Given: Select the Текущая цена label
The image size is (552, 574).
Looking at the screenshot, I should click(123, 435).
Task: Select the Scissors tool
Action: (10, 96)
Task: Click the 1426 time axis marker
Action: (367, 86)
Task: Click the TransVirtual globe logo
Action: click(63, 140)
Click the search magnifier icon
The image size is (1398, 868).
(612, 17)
———
Render the listing above as a Markdown table with two columns, Row and Line. Put each non-blank line in its own row with its number.

Solved problem —
| Row | Line |
|---|---|
| 1 | Given: Select the Текущая цена label |
| 2 | The image size is (552, 574). |
| 3 | Looking at the screenshot, I should click(123, 435). |
| 4 | Task: Select the Scissors tool |
| 5 | Action: (10, 96) |
| 6 | Task: Click the 1426 time axis marker |
| 7 | Action: (367, 86) |
| 8 | Task: Click the TransVirtual globe logo |
| 9 | Action: click(63, 140) |
| 10 | Click the search magnifier icon |
| 11 | The image size is (1398, 868). |
| 12 | (612, 17) |